Records from a dataset:

'''

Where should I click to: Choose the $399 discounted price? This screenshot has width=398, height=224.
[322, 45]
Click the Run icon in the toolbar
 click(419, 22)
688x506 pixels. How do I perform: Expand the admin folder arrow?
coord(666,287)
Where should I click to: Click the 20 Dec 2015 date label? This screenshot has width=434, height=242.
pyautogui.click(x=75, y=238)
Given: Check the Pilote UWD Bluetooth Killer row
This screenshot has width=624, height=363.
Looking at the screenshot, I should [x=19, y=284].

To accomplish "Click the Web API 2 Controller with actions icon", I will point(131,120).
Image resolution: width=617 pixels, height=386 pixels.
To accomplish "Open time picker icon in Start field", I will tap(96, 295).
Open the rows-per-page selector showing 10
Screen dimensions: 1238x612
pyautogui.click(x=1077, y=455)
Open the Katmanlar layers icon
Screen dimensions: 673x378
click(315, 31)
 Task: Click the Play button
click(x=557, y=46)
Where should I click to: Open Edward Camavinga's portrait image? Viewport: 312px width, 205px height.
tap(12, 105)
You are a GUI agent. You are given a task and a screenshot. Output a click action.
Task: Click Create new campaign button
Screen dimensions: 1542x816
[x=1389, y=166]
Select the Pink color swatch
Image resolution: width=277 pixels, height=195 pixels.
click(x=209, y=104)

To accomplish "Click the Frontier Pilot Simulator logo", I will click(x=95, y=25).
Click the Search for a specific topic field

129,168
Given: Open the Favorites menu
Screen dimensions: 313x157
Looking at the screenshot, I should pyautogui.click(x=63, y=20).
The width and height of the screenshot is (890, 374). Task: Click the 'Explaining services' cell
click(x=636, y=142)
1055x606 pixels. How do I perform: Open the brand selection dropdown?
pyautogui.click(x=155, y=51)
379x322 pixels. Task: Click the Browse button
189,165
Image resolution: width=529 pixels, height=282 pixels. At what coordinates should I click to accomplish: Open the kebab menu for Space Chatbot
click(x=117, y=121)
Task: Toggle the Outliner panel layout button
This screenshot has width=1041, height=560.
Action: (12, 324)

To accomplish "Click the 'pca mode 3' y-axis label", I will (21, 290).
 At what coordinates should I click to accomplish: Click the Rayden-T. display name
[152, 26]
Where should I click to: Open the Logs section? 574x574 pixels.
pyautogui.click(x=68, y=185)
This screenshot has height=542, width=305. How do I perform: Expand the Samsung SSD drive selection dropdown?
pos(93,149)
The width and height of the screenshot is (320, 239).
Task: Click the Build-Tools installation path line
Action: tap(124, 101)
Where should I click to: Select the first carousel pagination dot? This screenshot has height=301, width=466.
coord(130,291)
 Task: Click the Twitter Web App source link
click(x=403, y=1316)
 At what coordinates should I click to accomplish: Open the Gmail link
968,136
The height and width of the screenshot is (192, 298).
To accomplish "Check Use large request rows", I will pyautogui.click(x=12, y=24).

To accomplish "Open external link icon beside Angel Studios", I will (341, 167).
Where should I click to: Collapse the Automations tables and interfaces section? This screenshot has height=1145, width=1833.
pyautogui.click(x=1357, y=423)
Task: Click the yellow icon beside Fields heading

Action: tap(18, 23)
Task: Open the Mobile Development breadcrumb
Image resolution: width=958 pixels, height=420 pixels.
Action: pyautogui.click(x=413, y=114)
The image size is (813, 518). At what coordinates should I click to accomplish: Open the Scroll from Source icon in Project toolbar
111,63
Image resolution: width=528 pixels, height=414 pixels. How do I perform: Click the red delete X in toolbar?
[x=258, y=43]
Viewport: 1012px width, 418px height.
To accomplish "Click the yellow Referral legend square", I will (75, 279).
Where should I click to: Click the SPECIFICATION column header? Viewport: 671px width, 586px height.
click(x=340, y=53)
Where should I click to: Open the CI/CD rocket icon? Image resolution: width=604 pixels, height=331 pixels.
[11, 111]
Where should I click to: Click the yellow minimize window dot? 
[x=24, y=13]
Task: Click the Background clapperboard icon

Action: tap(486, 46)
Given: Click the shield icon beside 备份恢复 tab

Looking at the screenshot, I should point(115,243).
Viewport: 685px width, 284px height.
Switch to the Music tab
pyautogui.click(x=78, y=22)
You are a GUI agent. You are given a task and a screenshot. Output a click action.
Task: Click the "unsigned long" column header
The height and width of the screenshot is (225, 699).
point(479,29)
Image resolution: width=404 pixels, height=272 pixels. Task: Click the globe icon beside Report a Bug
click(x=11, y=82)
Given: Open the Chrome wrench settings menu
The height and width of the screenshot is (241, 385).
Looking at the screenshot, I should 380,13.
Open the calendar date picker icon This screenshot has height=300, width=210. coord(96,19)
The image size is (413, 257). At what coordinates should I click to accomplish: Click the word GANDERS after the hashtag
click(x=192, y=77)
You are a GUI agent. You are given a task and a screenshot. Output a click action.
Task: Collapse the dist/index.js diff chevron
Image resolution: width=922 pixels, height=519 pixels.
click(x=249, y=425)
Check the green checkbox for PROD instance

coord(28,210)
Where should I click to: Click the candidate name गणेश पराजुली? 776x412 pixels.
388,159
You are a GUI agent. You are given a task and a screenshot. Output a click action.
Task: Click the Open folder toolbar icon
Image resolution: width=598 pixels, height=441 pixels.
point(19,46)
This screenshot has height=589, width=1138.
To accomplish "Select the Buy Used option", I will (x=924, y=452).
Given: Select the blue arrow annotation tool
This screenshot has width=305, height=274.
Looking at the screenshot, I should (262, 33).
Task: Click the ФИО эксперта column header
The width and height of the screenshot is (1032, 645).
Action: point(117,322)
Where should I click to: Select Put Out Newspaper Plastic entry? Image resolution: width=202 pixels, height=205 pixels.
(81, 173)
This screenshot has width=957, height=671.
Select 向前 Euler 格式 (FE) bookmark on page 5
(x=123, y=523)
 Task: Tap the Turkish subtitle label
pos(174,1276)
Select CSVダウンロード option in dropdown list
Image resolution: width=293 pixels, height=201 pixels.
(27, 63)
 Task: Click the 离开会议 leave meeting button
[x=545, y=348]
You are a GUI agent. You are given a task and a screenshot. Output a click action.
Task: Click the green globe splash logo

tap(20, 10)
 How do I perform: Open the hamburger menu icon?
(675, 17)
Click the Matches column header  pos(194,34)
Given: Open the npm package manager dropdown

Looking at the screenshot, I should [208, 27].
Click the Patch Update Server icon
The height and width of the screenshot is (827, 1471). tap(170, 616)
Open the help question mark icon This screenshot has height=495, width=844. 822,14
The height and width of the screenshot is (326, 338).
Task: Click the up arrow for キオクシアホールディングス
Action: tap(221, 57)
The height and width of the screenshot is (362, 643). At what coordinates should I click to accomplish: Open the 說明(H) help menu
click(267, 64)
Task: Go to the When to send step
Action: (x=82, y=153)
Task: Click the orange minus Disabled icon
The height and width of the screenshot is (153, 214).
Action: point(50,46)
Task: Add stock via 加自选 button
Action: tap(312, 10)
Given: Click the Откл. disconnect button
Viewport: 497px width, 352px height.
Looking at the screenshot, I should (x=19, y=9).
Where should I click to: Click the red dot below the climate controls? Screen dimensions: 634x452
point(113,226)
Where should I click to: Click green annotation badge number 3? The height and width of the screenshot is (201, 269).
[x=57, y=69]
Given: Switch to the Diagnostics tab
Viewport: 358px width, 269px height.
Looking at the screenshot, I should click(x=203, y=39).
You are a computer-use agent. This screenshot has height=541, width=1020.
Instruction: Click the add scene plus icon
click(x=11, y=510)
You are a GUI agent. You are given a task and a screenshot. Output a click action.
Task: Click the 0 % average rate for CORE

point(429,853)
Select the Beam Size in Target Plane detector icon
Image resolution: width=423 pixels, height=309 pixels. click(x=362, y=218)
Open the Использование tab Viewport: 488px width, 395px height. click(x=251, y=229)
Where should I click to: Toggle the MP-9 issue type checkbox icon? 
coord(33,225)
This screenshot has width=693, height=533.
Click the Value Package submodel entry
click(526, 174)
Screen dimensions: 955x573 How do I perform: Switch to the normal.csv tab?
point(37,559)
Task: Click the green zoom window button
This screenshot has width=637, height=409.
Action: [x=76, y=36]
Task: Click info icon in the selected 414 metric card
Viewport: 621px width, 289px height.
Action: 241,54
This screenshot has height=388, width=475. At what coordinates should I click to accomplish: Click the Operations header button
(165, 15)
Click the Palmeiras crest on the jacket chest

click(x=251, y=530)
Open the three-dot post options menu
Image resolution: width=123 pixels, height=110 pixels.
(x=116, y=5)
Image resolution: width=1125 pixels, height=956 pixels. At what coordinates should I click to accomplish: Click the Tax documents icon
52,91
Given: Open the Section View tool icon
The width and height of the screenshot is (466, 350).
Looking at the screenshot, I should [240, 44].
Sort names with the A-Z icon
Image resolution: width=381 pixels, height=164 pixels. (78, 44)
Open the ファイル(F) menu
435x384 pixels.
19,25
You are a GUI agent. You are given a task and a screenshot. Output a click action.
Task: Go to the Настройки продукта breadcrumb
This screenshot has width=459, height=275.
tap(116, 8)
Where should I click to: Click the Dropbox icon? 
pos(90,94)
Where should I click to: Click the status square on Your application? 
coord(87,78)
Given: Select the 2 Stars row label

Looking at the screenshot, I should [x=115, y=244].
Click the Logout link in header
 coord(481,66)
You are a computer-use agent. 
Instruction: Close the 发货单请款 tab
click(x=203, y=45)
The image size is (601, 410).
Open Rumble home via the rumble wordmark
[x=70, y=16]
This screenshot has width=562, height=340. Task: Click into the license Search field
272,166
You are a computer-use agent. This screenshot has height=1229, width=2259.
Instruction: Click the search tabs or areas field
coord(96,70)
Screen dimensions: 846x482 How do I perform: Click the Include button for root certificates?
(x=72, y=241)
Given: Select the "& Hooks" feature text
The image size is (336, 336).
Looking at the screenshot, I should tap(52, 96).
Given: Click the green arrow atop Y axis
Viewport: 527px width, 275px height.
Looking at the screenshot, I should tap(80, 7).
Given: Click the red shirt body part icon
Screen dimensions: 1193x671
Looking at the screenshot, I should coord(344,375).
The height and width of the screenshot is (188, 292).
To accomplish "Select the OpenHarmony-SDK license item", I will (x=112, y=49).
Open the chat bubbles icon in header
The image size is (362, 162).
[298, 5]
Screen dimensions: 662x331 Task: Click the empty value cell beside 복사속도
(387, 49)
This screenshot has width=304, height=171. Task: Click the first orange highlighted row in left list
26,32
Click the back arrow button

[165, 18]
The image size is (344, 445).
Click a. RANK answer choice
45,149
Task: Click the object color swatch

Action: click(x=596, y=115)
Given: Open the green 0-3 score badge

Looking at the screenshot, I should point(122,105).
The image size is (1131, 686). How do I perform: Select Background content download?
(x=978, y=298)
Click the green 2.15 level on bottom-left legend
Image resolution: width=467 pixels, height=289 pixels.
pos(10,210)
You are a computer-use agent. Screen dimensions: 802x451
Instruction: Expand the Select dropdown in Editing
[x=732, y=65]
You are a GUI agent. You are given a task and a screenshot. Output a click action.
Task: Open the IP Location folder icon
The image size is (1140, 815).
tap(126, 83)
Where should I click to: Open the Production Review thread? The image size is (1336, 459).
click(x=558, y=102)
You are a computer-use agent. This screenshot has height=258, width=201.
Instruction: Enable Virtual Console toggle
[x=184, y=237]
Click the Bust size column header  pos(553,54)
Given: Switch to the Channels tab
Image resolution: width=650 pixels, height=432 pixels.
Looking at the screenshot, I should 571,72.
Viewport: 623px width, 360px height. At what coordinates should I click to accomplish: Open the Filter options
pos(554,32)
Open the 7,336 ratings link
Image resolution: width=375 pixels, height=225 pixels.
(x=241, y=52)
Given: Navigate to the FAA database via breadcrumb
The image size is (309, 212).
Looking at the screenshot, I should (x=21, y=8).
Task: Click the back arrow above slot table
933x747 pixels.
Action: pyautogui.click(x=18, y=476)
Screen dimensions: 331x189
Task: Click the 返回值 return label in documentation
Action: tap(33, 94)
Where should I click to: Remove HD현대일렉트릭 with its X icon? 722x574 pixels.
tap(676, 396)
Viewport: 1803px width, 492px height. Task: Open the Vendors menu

'''

WHAT THE TASK REQUIRES: Where in the records does the word "computer" appear? Copy each line that holds it.

RESULT OF THE TASK:
You are a computer-use agent. This screenshot has height=541, width=1020.
You are a computer-use agent. 
You are a computer-use agent. This screenshot has height=1229, width=2259.
You are a computer-use agent. Screen dimensions: 802x451
You are a computer-use agent. This screenshot has height=258, width=201.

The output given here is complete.